Simulation of Water and Energy Fluxes in an Old-Growth Seasonal Temperate Rain Forest Using the Simultaneous Heat and Water (SHAW) Model
In the Pacific Northwest (PNW), concern about the impacts of climate and land cover change on water resources and flood-generating processes emphasizes the need for a mechanistic understanding of the interactions between forest canopies and hydrologic processes. Detailed measurements during the 1999 and 2000 hydrologic years were used to modify the Simultaneous Heat and Water (SHAW) model for application in forested systems. Major changes to the model include improved representation of rainfall interception and stomatal conductance dynamics. The model was developed for the 1999 hydrologic year and tested for the 2000 hydrologic year without modification of the site parameters.
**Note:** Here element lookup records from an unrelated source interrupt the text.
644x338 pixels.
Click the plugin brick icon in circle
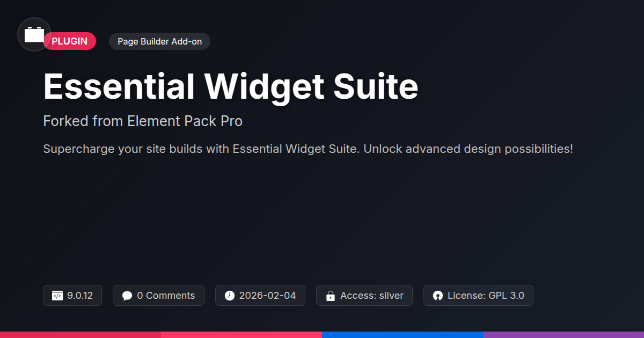[x=34, y=34]
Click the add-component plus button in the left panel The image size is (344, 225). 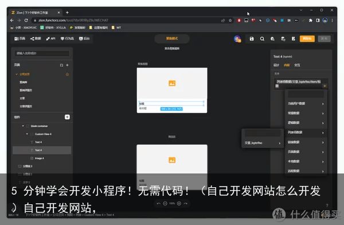pos(67,117)
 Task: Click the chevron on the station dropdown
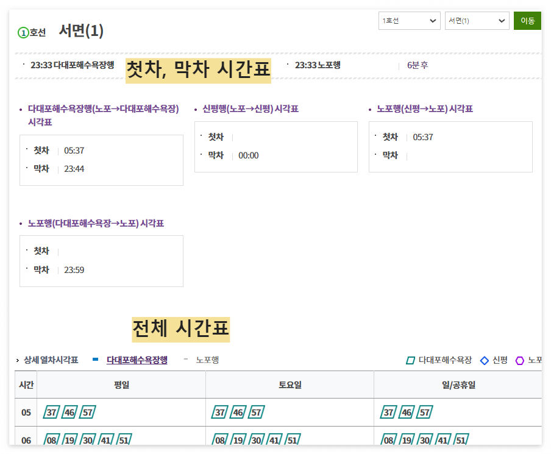tap(502, 20)
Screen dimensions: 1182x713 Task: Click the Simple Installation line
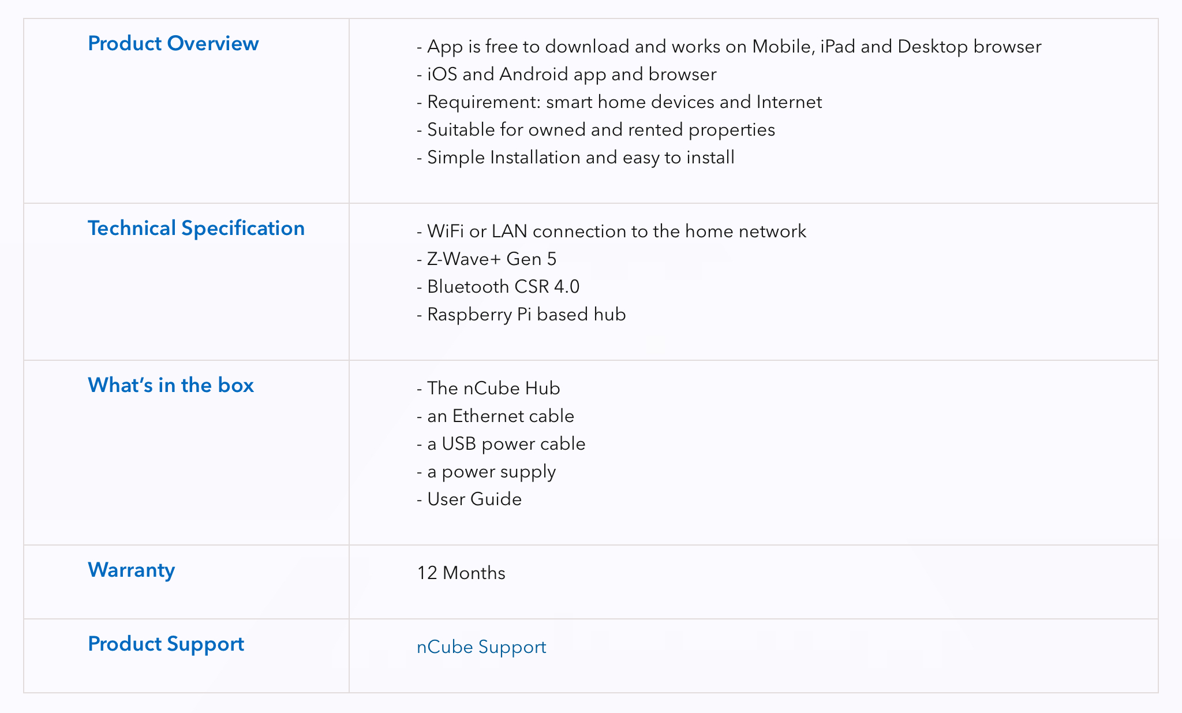pos(575,157)
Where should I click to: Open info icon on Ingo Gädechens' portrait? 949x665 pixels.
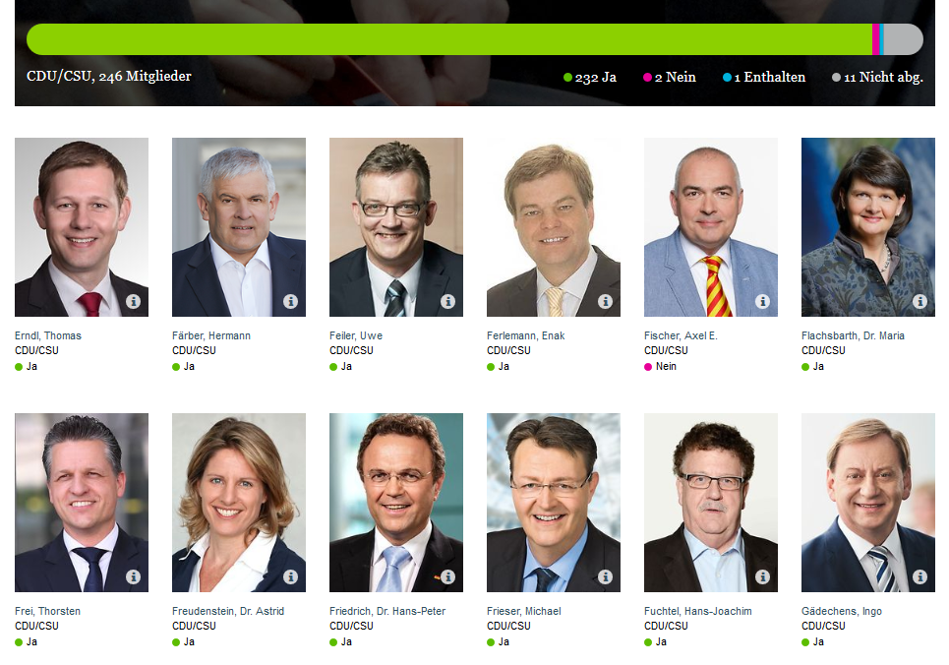(919, 576)
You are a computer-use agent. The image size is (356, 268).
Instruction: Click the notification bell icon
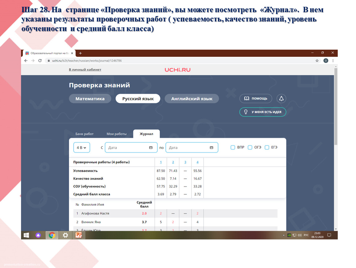point(281,99)
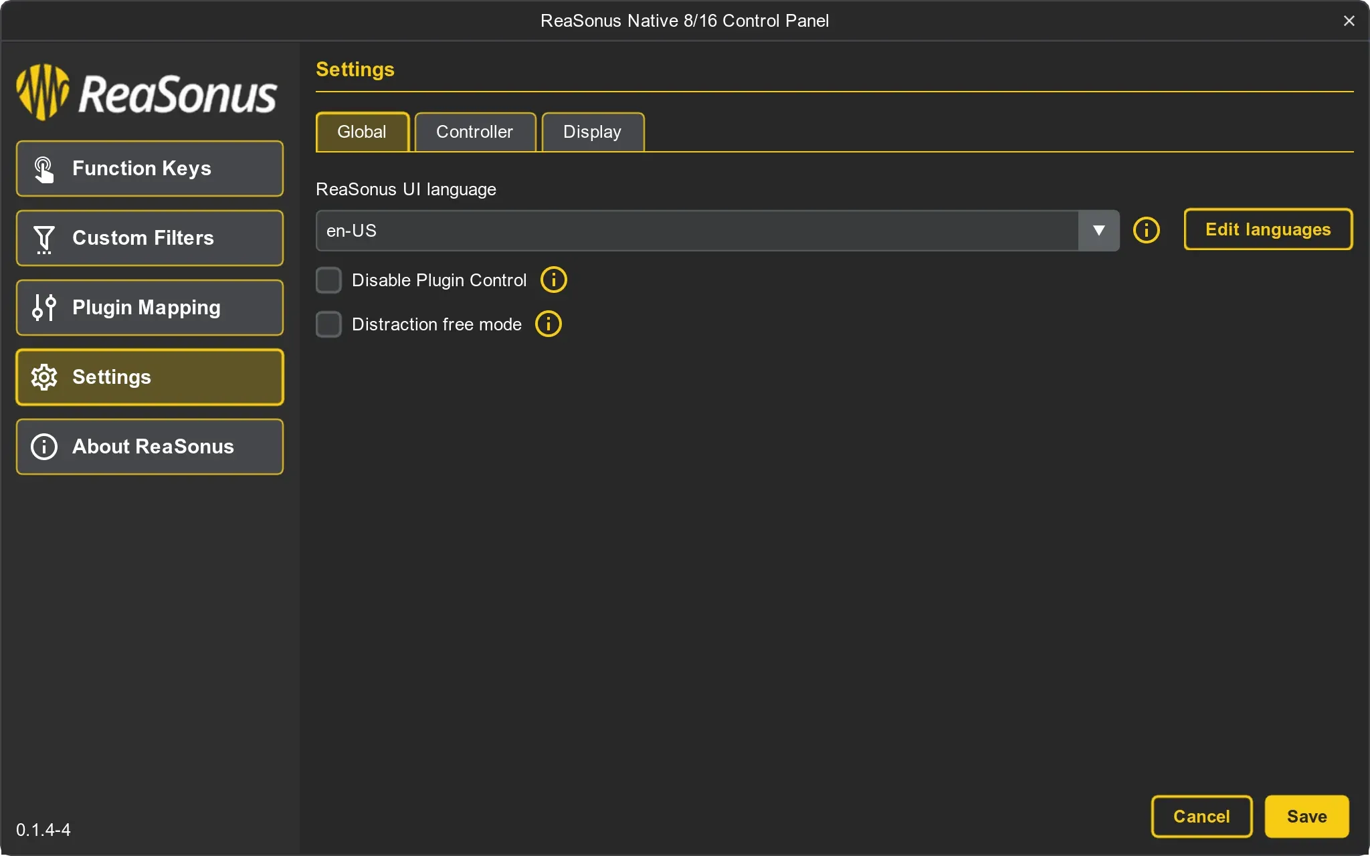1370x856 pixels.
Task: Click the Custom Filters funnel icon
Action: click(44, 239)
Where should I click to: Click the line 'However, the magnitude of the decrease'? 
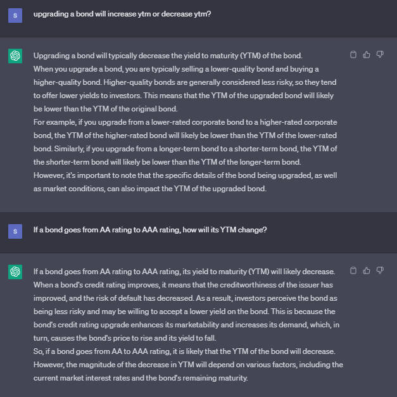[x=188, y=365]
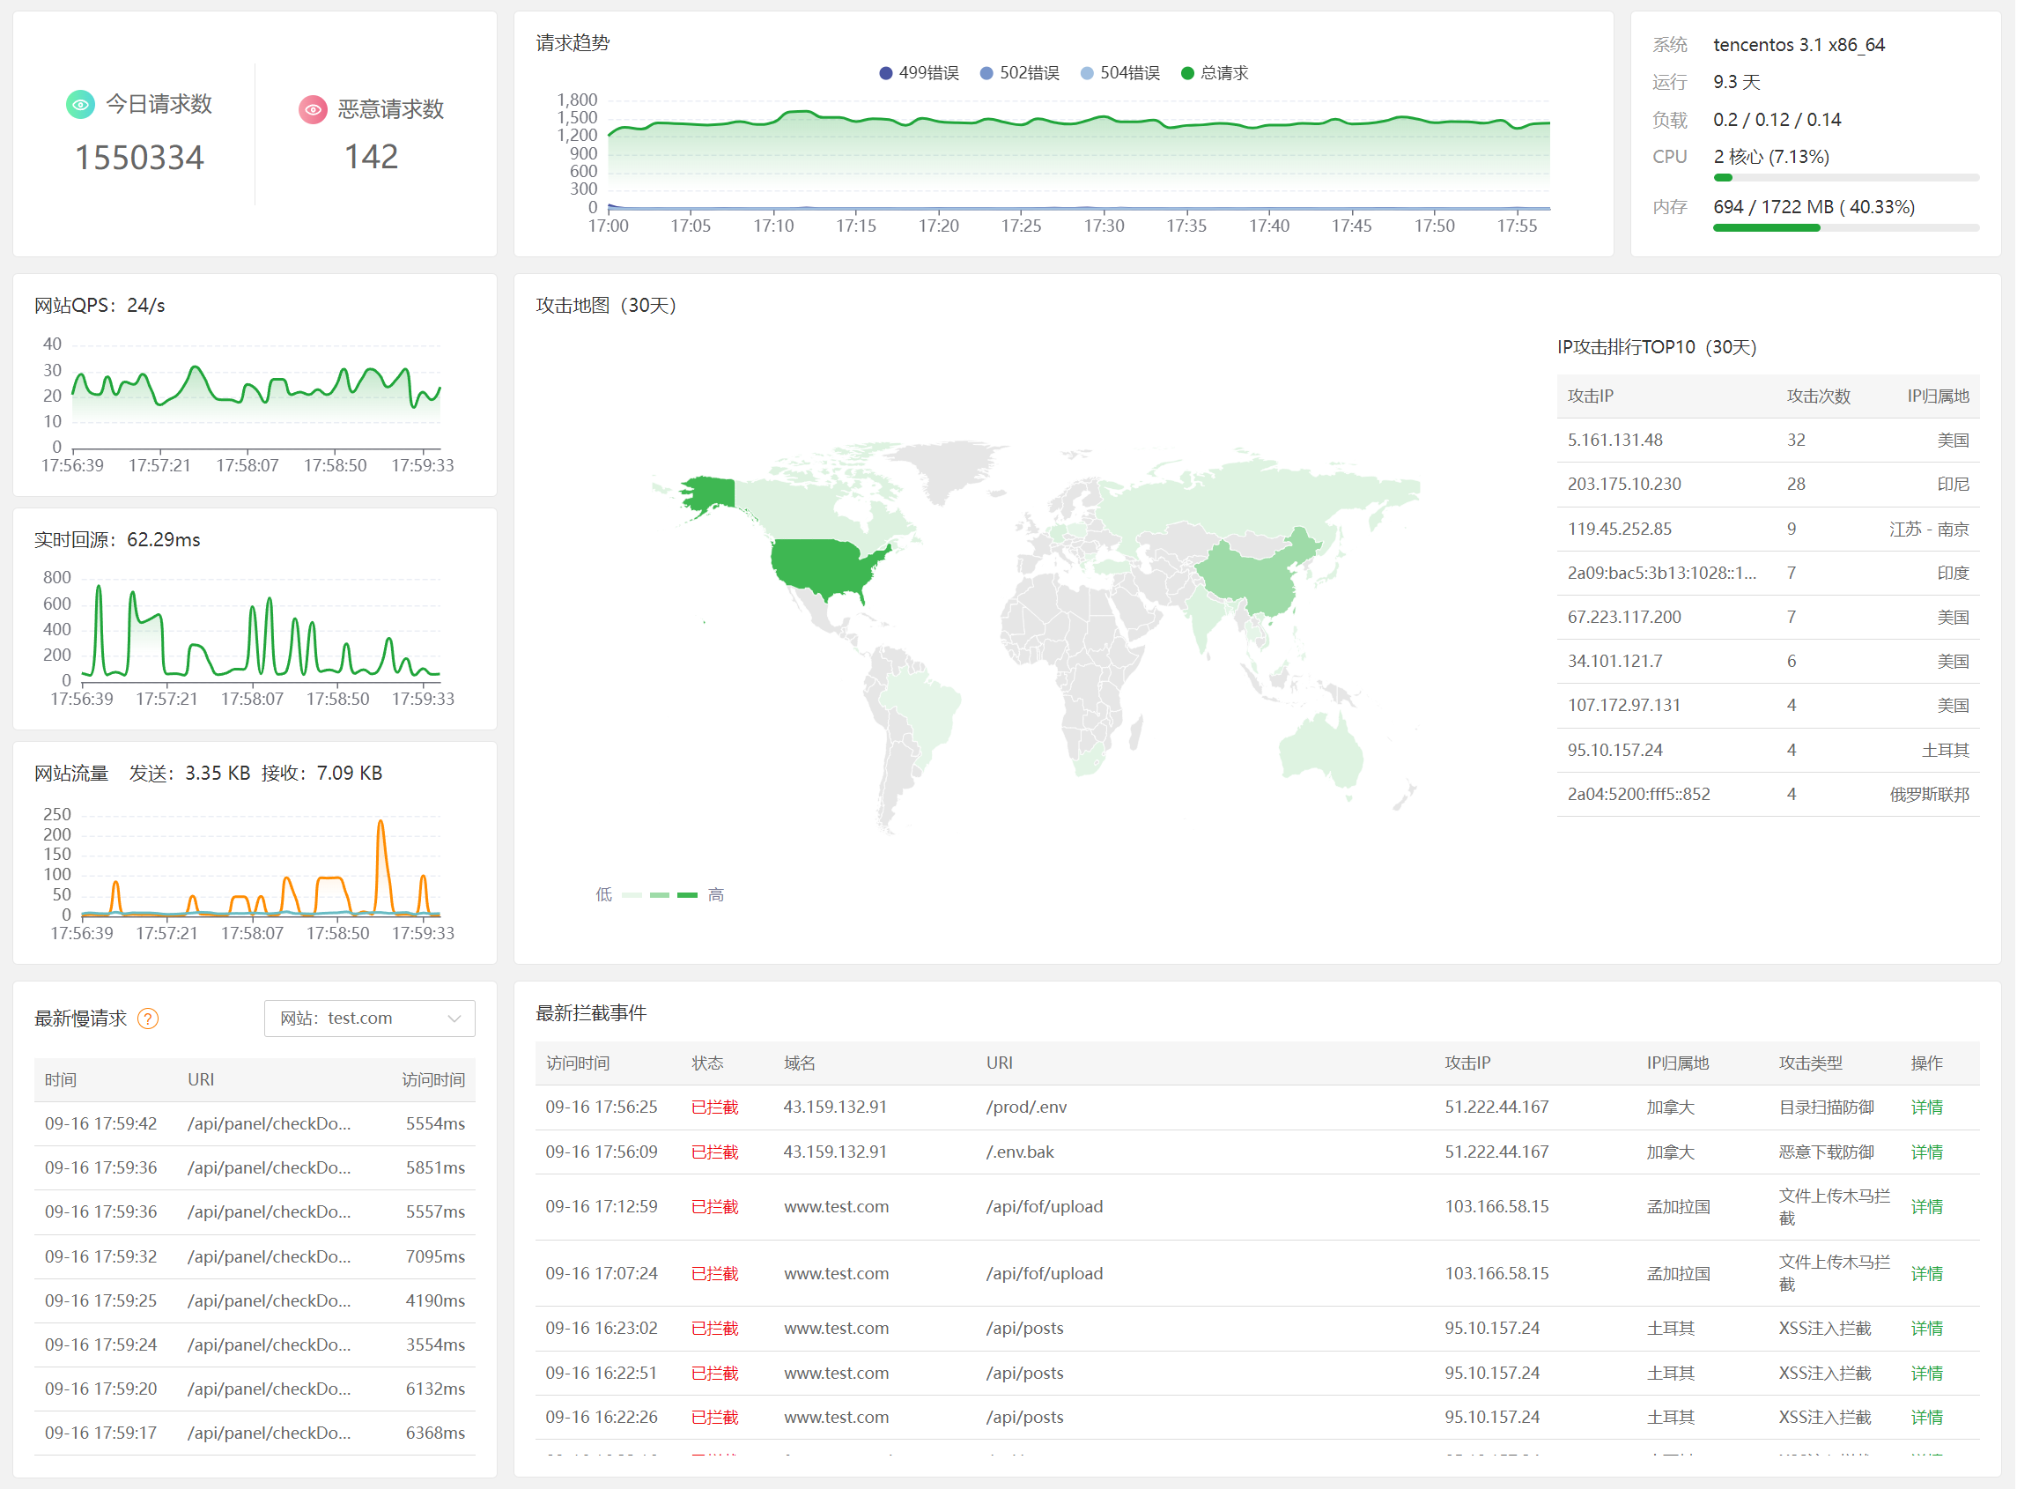Click the high-intensity green legend swatch
The width and height of the screenshot is (2017, 1489).
point(688,895)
The model effectively simulated throughfall, soil water content profiles, and shallow soil temperatures for both years. The largest discrepancies between soil moisture and temperature were observed during periods of discontinuous snow cover due to spatial variability that was not explicitly simulated by the model. Soil warming at bare locations was delayed until most of the snow cover ablated because of the large heat sink associated with the residual snow patches. During the summer, simulated transpiration decreased from a maximum monthly mean of 2.2 mm day−1in July to 1.3 mm day−1in September as a result of decreasing soil moisture and declining net radiation. The results indicate that a relatively simple representation of the vegetation canopy can accurately simulate seasonal hydrologic fluxes in this environment, except during periods of discontinuous snow cover.